Problem to solve: Write a continuation of the text about using electrochemical chloride extraction on District bridges, starting after its last sentence.
--- Reading text ---
The District's Department of Public Works (DCDPW), working in partnership with the Federal Highway Administration (FHWA), investigated bridge rehabilitation alternatives and found the electrochemical chloride extraction (ECE) process to be a promising new technology for rehabilitating and protecting concrete components of bridges. The ECE process is fast and economical, and because it reduces the time it would take to replace structural components by conventional methods, there are fewer traffic delays to snarl commuters, residents, and businesses. "In the past 5 years, the ECE process has become nationally recognized as a promising technology that can benefit the owners of thousands of reinforced concrete structures," says Donald Jackson of FHWA.
DCDPW expects to save approximately $250,000 and 6 months of construction time on its first ECE project, which involves rehabilitating the abutments on the Eastern Avenue bridge. The bridge was built in 1934. The bridge deck is currently being replaced using conventional construction methods, but since the bridge abutments showed signs of only minor corrosion, they were suitable for treatment with ECE. The ECE process (see sidebar) will mitigate the effects of the corrosion and eliminate the need to totally reconstruct the damaged sections.
--- Dataset records ---
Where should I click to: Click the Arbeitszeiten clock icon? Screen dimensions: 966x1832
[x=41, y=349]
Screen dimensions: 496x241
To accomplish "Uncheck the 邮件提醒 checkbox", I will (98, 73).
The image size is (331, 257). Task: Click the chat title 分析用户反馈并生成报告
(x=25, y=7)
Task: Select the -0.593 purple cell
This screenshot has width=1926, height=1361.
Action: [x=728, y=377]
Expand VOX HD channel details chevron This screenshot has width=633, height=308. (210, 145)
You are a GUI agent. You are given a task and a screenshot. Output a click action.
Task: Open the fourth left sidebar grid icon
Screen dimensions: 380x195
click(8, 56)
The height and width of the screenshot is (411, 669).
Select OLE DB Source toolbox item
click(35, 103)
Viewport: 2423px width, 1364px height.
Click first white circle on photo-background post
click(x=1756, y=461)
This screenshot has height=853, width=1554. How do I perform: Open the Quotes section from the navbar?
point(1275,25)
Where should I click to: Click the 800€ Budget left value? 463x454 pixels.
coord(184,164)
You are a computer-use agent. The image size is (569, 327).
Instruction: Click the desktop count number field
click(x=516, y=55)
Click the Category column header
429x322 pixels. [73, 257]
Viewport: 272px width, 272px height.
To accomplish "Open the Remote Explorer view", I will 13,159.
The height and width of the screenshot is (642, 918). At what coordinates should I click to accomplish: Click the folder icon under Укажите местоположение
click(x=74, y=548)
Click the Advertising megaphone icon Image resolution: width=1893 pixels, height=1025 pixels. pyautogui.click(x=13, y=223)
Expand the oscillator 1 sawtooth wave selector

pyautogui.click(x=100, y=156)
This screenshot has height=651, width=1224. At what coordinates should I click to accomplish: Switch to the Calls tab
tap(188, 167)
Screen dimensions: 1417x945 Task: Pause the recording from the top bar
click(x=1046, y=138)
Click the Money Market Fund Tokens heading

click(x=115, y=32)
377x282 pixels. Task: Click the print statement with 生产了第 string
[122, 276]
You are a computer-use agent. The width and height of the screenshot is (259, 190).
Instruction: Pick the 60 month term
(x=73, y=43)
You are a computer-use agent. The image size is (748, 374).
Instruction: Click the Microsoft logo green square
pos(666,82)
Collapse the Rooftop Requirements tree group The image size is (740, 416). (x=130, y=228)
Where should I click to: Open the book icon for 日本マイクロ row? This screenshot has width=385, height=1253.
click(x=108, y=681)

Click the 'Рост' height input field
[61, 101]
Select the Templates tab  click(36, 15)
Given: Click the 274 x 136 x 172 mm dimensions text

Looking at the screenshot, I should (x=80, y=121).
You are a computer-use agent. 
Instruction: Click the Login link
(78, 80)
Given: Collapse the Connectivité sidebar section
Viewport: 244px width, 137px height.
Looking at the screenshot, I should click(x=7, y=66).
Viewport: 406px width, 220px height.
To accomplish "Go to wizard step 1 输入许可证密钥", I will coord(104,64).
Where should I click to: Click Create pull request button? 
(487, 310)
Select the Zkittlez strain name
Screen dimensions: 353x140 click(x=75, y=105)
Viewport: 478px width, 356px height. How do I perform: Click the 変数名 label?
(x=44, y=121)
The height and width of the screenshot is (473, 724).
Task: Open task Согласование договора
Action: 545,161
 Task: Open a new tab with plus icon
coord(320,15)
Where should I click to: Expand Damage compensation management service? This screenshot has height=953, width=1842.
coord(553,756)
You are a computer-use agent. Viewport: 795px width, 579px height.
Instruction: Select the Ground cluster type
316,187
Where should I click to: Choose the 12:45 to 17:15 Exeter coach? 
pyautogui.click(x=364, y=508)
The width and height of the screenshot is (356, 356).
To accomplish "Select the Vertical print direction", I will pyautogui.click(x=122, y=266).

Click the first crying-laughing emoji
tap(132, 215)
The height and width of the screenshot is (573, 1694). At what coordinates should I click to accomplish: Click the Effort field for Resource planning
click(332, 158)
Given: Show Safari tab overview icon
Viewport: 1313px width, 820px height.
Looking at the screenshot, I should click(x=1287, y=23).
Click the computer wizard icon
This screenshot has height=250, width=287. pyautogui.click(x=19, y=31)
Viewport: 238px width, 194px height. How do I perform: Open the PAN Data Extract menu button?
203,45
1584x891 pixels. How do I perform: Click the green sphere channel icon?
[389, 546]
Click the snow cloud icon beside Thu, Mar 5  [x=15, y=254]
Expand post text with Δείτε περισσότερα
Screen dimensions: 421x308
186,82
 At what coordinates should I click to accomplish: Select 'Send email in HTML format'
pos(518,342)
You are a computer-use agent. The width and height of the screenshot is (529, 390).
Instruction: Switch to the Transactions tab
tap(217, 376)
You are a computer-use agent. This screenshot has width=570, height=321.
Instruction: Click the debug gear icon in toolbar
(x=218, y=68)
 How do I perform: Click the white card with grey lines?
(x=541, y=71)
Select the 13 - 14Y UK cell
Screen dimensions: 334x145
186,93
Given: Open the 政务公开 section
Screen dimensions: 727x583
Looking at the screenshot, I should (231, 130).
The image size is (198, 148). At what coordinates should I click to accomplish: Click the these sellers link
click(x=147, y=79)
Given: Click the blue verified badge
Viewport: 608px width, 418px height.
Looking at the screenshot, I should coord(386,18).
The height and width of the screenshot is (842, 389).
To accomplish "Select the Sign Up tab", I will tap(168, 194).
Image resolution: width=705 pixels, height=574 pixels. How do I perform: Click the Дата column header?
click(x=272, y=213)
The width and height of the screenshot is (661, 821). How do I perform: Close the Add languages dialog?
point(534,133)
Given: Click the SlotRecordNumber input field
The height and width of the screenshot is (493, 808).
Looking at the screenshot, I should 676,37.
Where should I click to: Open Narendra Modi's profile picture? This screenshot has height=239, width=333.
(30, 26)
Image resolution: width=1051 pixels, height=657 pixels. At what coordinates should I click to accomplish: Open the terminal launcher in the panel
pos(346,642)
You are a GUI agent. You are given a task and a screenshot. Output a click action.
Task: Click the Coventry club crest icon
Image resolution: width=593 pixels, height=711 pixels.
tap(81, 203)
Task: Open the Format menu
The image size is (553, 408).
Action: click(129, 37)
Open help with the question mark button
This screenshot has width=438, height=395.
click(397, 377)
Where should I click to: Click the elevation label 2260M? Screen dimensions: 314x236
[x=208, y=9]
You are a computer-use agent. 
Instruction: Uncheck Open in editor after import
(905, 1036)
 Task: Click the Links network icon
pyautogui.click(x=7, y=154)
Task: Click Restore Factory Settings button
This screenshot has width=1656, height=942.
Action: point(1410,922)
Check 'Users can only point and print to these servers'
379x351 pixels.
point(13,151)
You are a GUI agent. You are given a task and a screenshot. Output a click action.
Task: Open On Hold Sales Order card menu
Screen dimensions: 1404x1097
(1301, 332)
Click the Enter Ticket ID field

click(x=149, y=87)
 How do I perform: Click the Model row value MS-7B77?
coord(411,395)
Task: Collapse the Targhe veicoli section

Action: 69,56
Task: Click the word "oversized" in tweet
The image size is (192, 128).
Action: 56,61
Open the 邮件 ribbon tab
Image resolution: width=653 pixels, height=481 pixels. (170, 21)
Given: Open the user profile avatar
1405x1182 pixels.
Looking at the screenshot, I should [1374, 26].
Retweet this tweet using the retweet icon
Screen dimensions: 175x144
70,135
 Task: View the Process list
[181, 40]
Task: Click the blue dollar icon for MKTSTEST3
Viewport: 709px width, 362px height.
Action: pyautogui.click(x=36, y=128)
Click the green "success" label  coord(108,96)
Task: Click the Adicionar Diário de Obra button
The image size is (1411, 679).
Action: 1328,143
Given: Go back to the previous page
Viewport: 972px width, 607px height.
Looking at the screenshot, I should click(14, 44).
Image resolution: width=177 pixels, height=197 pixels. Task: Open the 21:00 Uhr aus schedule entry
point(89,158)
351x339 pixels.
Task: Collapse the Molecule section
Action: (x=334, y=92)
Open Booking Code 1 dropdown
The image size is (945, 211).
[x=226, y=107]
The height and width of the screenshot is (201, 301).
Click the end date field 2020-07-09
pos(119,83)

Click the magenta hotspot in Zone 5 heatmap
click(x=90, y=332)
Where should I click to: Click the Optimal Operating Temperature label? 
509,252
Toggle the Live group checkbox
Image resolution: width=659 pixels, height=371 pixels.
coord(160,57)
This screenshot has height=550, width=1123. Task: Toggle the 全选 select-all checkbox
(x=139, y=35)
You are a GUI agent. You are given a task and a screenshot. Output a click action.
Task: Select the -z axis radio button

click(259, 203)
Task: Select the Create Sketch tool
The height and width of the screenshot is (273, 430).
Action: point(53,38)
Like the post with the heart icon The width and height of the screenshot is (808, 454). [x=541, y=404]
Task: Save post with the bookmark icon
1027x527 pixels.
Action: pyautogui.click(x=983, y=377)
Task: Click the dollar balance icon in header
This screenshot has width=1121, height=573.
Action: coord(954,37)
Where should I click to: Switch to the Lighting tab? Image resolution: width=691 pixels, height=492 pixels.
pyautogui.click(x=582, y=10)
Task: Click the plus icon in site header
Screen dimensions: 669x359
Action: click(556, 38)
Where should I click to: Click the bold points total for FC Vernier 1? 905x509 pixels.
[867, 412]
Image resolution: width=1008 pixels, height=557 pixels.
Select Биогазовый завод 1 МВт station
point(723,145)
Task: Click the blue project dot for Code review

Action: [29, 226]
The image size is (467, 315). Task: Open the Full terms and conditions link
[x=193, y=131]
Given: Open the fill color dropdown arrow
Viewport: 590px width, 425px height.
---
Task output:
Gary Burch of DCDPW says, "Any rehabilitation technique that allows us to keep a bridge open and minimize congestion is worth studying." To showcase this new technology, DCDPW and FHWA held an "open house" in November, inviting State transportation agencies and consultants to take a firsthand look at the Eastern Avenue project, which is jointly funded by DCDPW and FHWA.
Larry Lundy from the Virginia Department of Transportation (DOT) was glad he drove up from Richmond to attend the open house. "I had never seen an ECE system in place, although I had read about the technology and was very interested in it. The open house helped me understand the process, particularly how it is applied on vertical surfaces, and gave me a chance to see the magnitude of the equipment needed."
James Cheatham of FHWA's DC Division says, "ECE offers benefits over conventional means of bridge rehabilitation or replacement because this technology requires less disruptive and expensive rehabilitation work, can extend the service life of the structure by as much as 12 to 15 years or more, and can save construction time. The District, as the Nation's capital and a major urban area, should be a laboratory for testing new technologies such as the ECE process."
For more information on the ECE process or the open house, contact Donald Jackson at FHWA (telephone: 202-366-9481 ; fax: 202-366-7495; email: email@example.com).
What is ECE?
When chloride ions, either from deicing chemicals or seawater, penetrate portland cement concrete, they cause the reinforcing steel to corrode. As the steel corrodes, it expands to several times its normal size, which causes the concrete to spall and crack. With the ECE process, an electrical current is applied to the reinforcing steel, causing the chloride ions to be drawn away from the steel and repassivating the steel.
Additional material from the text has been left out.